### Brief A
In the Muungano timeline, swap "driver" for "chauffeur" and reproduce the passage from "Kenya Airways Flight" up to and including "to meet him.".

-- START Extract provided --

By Jack Makau, SDI Secretariat

3:56 PM Friday 30th January 2015

Jane Weru, Director of Kenya slum dwellers financing facility, Akiba Mashinani Trust gets a call on a number she does not know. The caller says “this is Charity Ngilu”. It is Kenya’s Cabinet Secretary for Land, Housing and Urban Development. “With me I have the former vice president of Spain, who is in Kenya on an official visit.” “She is interested to meet with grassroots women in Kenya and I remember your Muungano women with head scarves coming to see me in my office”. “I’d like her to meet with them tomorrow.” Jane says a visit can be easily arranged and the date is set.

4:21 PM

Rashid Mutua, Chair of the Kenya slum dwellers federation, Muungano Wa Wanavijiji meets Jane Weru at the federation offices. With him are the leaders of a greenfields housing project to house 2300 slum families. They have an appointment to meet the head of the slum improvement program of the National Youth Service (NYS), a para-military division of government that undertakes development projects.  NYS want to use the land set aside for the greenfields project to put up a camp for their engineering battalion. The battalion will put in infrastructure that benefits the Mukuru slums where the greenfields project is located. On their side, the greenfields project leaders want a letter recognizing the use of their land from NYS.

4:30 PM

Kenya Airways Flight 765 from Accra is touching down at Jomo Kenyatta International Airport, Nairobi. On board is Joseph Muturi – national leader of Muungano and board member of Shack Dwellers International. Muungano’s driver Karanja is at the airport to meet him.

4:31 PM

With no driver at the federation offices, Jack Makau, Administrator of the professionals who support Muungano is co-opted to drive the team to the NYS headquarters. He joins Jane, Rashid, and the project leaders. On the drive there, Jane asks Rashid to call the residents of Huruma slums and let them know that she will be visiting the next day with the former vice president of Spain, who is interested to meet the women in the settlements.

6:05 PM

There is stalemate between Mr. Makokha, NYS Head of the slum improvement program and the greenfield’s project leaders. Government will not give them a letter recognizing that they have allowed use of their land for an NYS camp. The leaders are threatening to kick out NYS from their land. Jane steps out of the meeting to pick a call.

8:21 PM

The meeting with NYS has reached an amicable conclusion, where NYS will set up camp and in return will landscape the land, fill a 100 meter deep disused quarry on the land and fix the broken borehole, even as they work on other infrastructure in the Mukuru slums. Once in the car, Jane informs Rashid  that the Cabinet Secretary had called again to say she will be accompanying the Spanish delegation and she also wants to meet Muungano women.

9:05 PM

Rashid, who has not made it home to his settlement in 2 weeks checks into another bed and breakfast in the center of Nairobi. He places a call to Joseph, who has been home for less than 2 hours since arriving from the airport. Rashid wants Joseph to organize 500 head scarves for Muungano women, to be delivered in Huruma slums at 9 am. Rashid then settles down to place calls to slum settlements to get 500 women to go to Huruma by 10 am.

-- END Extract provided --
-- START Provided records --

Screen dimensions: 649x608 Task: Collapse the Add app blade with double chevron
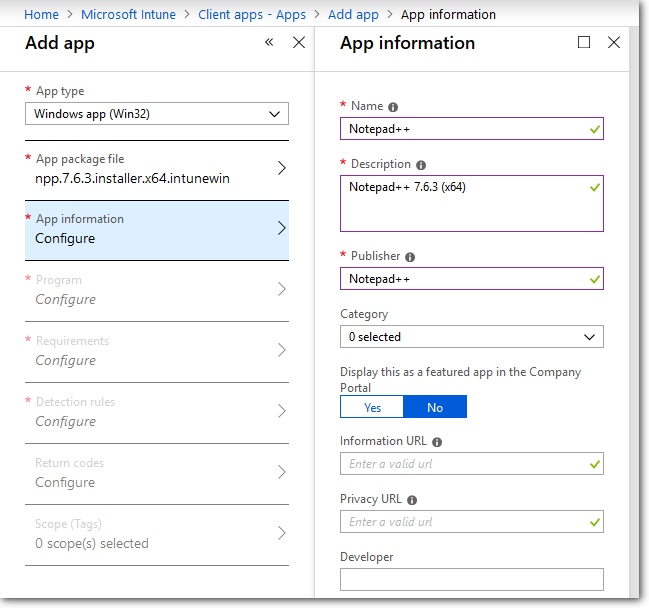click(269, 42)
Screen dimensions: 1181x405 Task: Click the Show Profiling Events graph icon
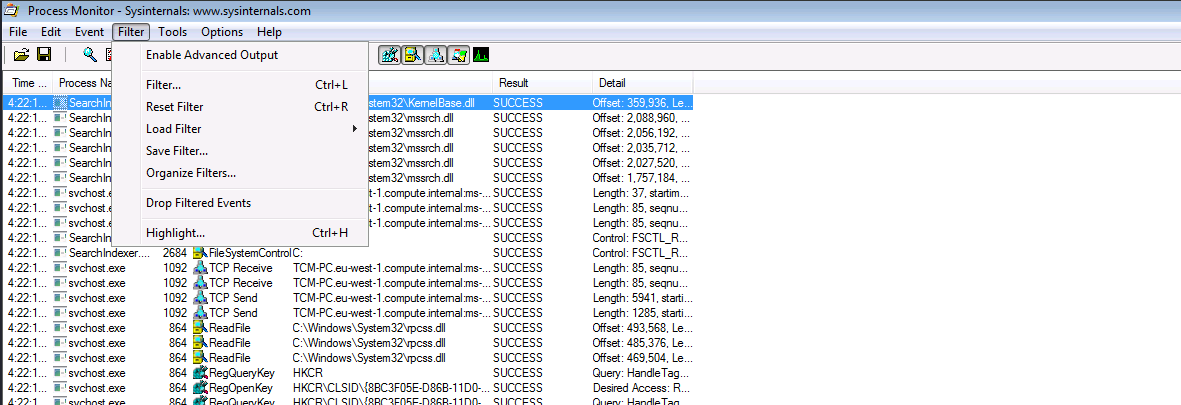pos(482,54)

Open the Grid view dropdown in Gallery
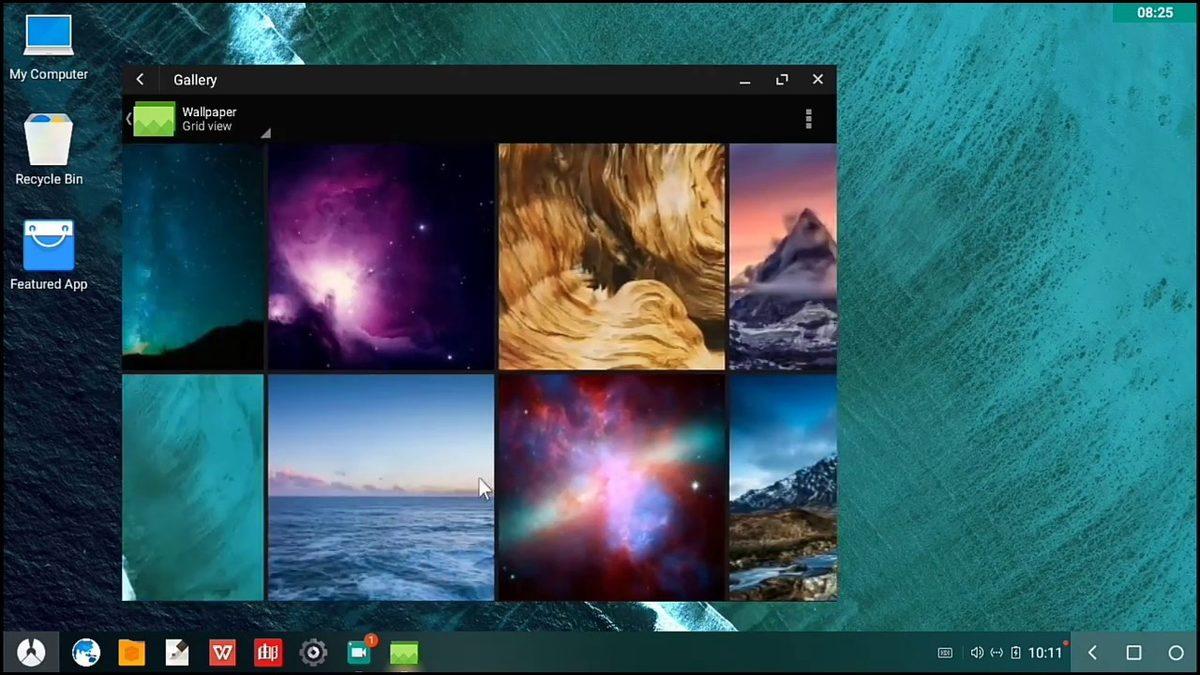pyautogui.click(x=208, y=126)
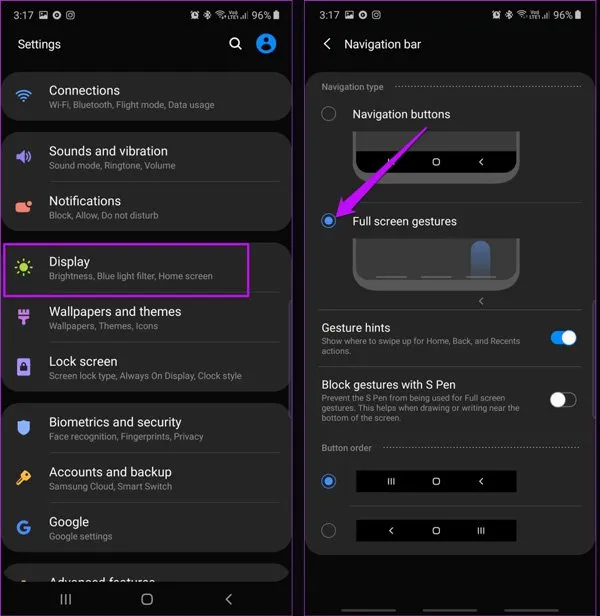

-- END Provided records --

### Brief B
Output the rows from the line with "Screen dimensions: 1181x405" through the end of the rows as a two-column CSV with the header instruction,action, giving one line for each request. Put the request text and its answer each in one quoted field, turn any line breaks into spaces, and leave out the pictures.

### Complete response A
Kenya Airways Flight 765 from Accra is touching down at Jomo Kenyatta International Airport, Nairobi. On board is Joseph Muturi – national leader of Muungano and board member of Shack Dwellers International. Muungano’s chauffeur Karanja is at the airport to meet him.

### Complete response B
instruction,action
"Screen dimensions: 1181x405 Task: Click the Show Profiling Events graph icon","pos(482,54)"
"Open the Grid view dropdown in Gallery","pyautogui.click(x=208, y=126)"